Background: One of the main features of bipolar disorder (BD), besides mood dysregulation, is an alteration of the structure of language. Bipolar patients present changes in semantic contents, impaired verbal associations, abnormal prosody and abnormal speed of language highlighted with various experimental tasks. Verbal fluency tasks are widely used to assess the abilities of bipolar patients to retrieve and produce verbal material from the lexico-semantic memory. Studies using these tasks have however yielded discrepant results. The aim of this study was thus to determine the extent of the verbal fluency impairment in BD patients and to evaluate if the deficits are affected by the type of task or by mood states.

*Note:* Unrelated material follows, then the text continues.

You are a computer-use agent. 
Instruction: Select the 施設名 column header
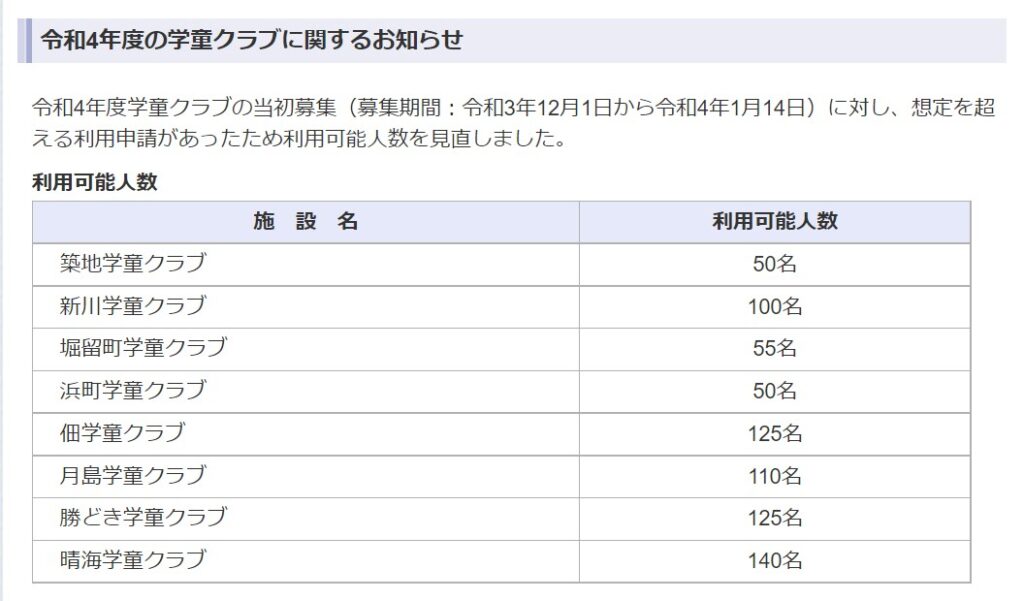pyautogui.click(x=306, y=222)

Methods: A systematic literature search was conducted in MEDLINE, EBSCOHost and Google Scholar and relevant data were submitted to a meta-analysis.

Results: Thirty-nine studies were retained providing data for 52 independent groups of BD patients. The overall meta-analysis revealed a moderate verbal fluency impairment in BD compared to healthy controls (effect size d=0.61). Comparisons between mood states showed significant differences only between euthymic and manic patients and only on category fluency performances.

Limitations: This review is limited by the heterogeneity between studies for the characteristics of BD populations. Also, few of the retained studies examined depressive or mixed episodes.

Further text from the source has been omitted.